Iraq war to carry a high tab
It may run as high as $100 billion, although some analysts see an economic upside.
Within weeks of Iraq's invasion of Kuwait in 1990, oil nearly doubled in price to $40 a barrel a spike that eventually settled down but was a factor, some economists hold, in the US slipping into recession.
Now as the US debates the merits of a war to bring down Iraqi President Saddam Hussein, officials and economists are beginning to ponder the impact of another conflict on the US and world economies.
On one point, economists and political observers tend to agree: Unlike in the Gulf War, this time around the US would be largely alone in picking up the tab to the tune of as much as $100 billion for military preparation and the war itself. "The US is not finding much keen support for this war, so it would almost certainly have to be funded by the US on its own," says Mark Stoker, a defense economist at the Institute for Strategic Studies in London.
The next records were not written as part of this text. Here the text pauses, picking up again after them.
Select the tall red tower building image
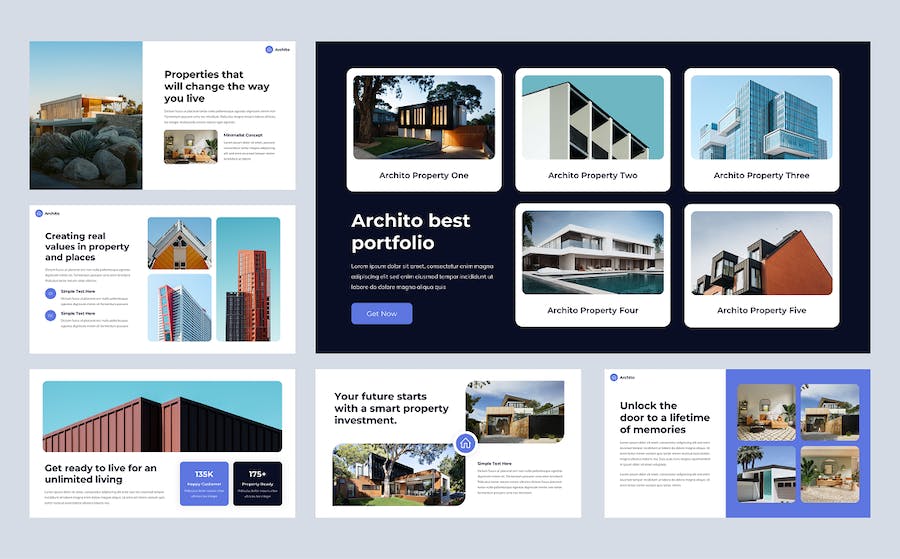The height and width of the screenshot is (559, 900). click(x=248, y=280)
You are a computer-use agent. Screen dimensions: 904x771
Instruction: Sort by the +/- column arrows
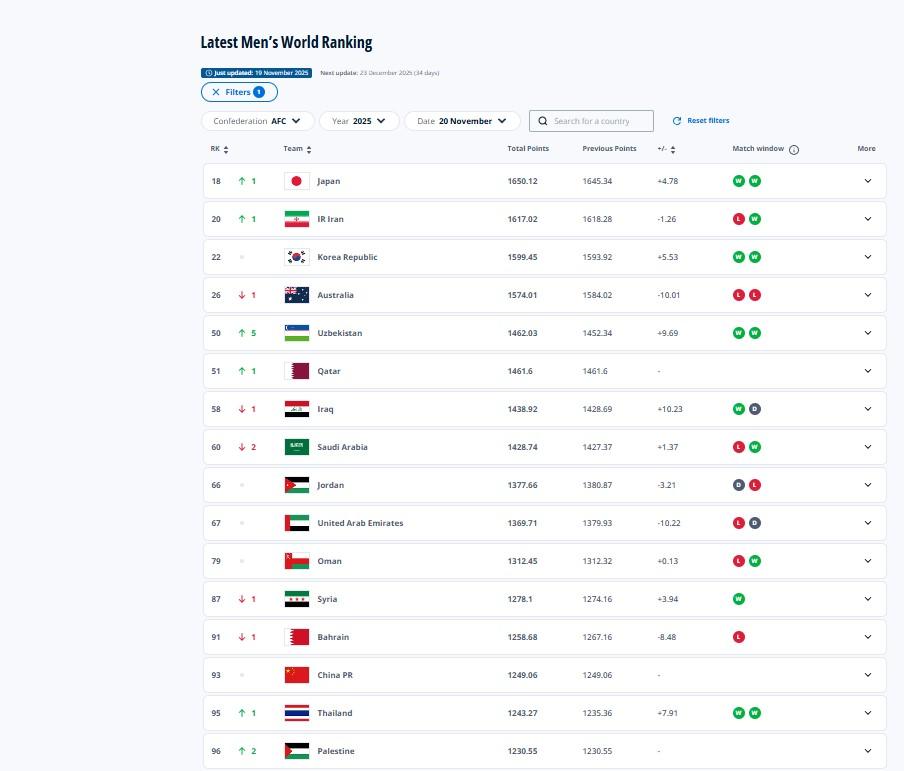pos(673,150)
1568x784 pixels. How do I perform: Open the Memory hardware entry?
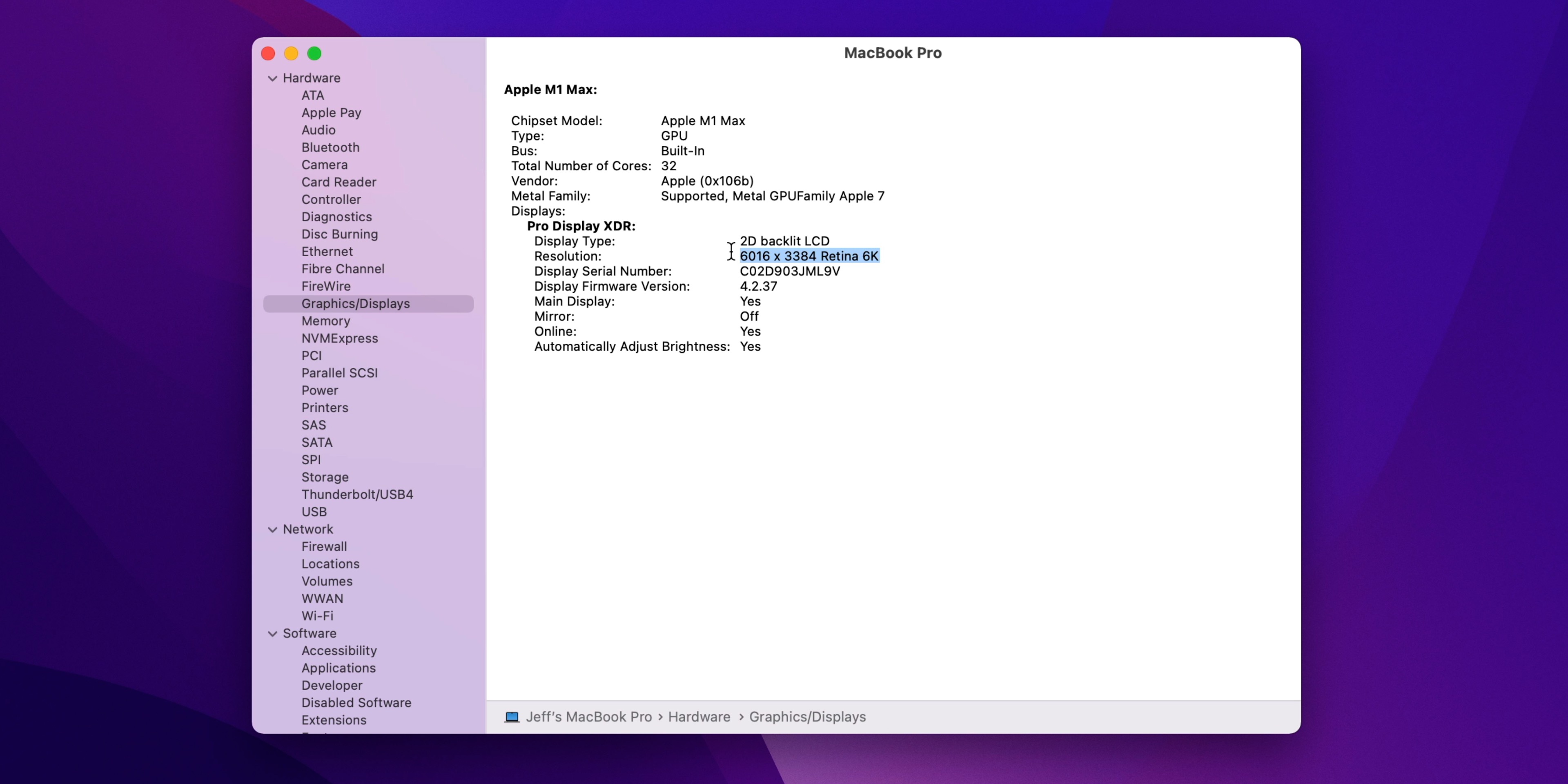coord(325,321)
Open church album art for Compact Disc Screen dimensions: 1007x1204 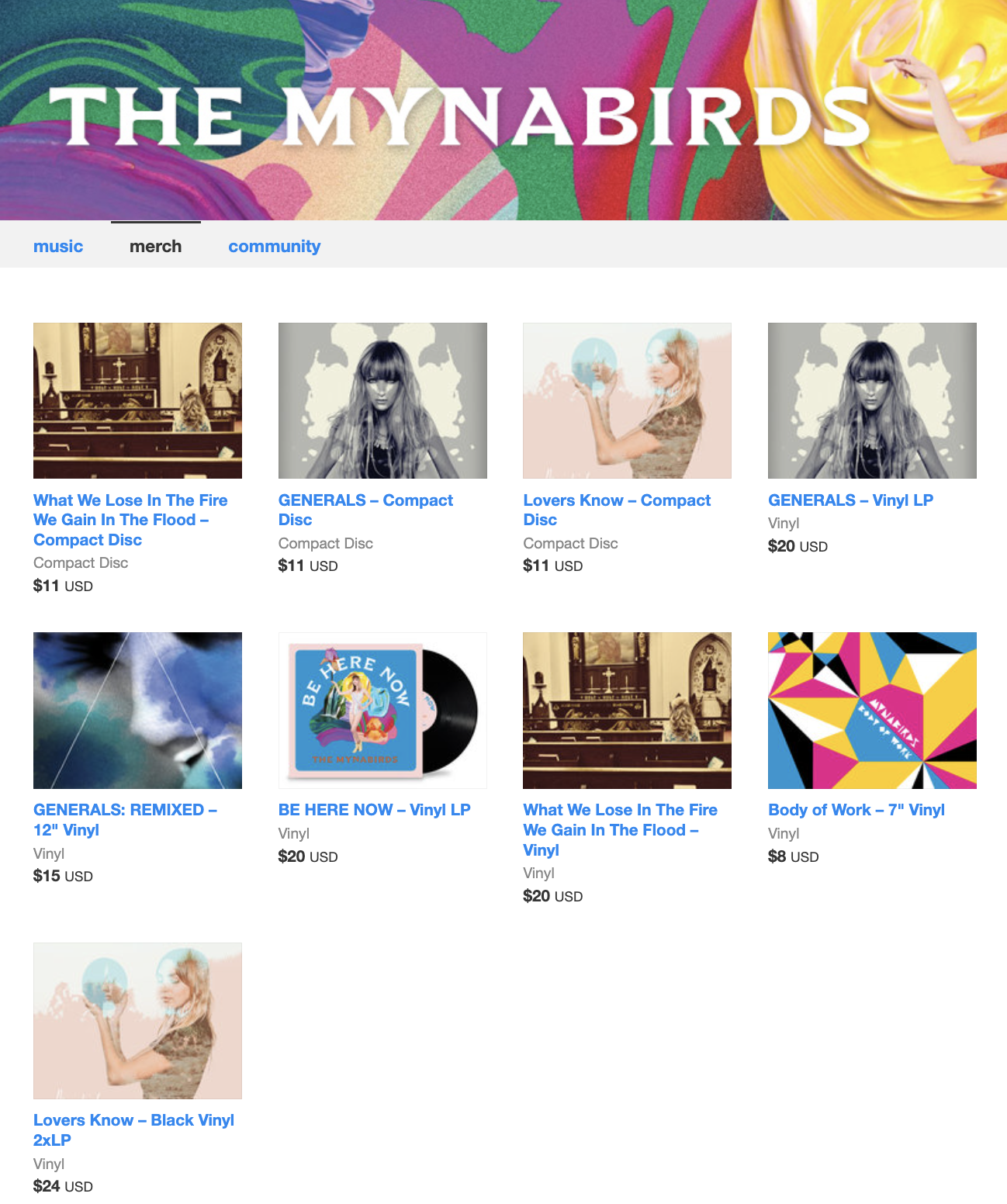tap(137, 400)
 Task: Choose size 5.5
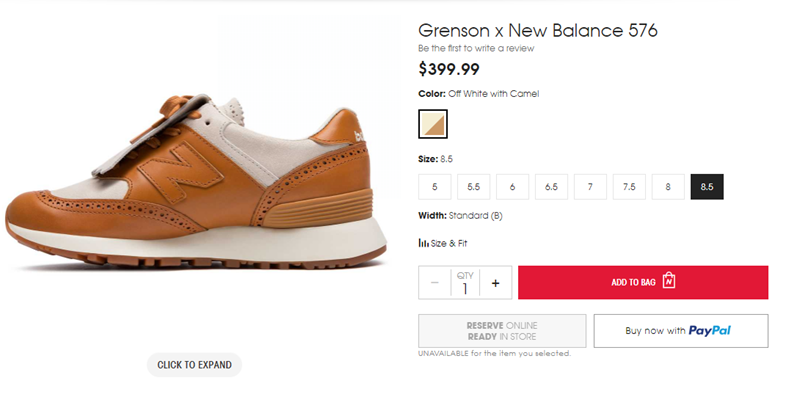473,187
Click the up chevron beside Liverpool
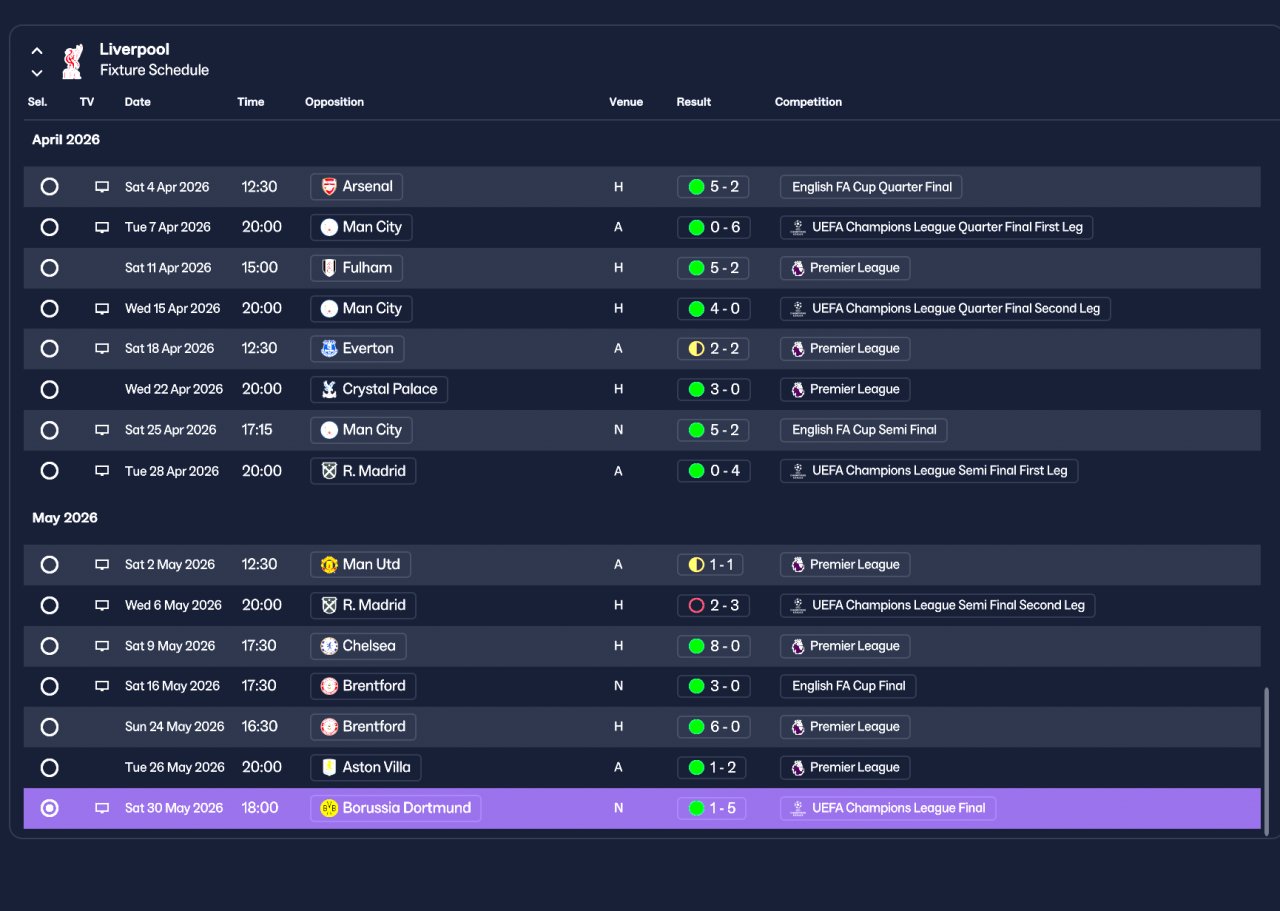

But experts differ on what impact a war would have on the world's oil market. Some economists are warning a war that stopped Iraqi oil production and threatened disruption of neighboring producers could send oil prices higher than a Texas gusher and sink a fragile global economy.
But others say that the world's oil market is very different from a decade ago. For one thing, the world now has 6 million barrels a day of excess production capacity. And several OPEC countries Venezuela, Algeria, Nigeria, to name a few as well as new non-OPEC producers, are waiting for an excuse to up production.
This leads some to insist that the world could avoid a war-caused downturn provided there's enough advanced planning, and President Hussein cooperates by falling quickly before damaging neighbors' oil fields.
"If we plan right, any run-up in oil prices should be short-lived, and we should be able to keep down the impact on the world economy," says Larry Goldstein, president of the Petroleum Industry Research Foundation in New York.
These appraisals of economic impact have coincided with an intensifying political debate over the wisdom of an imminent war. Last week, Brent Scowcroft, a key member of the elder President Bush's administration, urged current officials to hold off on an attack. Several other prominent Republicans chimed in, prompting George W. Bush to defend his Iraq policy over the weekend. The president said he would use the "latest intelligence" in deciding how to oust Hussein.
Indeed, the administration's war strategy is still in the planning stages. And many aspects of the potential conflict's economic impact have yet to be addressed.
Of course, the US government would like the luxury of planning how others could finance a war. A decade ago, Kuwait, Saudi Arabia, and Japan paid most of the Gulf War's cost: The two Arab countries saw the US acting on their behalf, and Japan dependent on imported oil supported reestablishing order in the Middle East.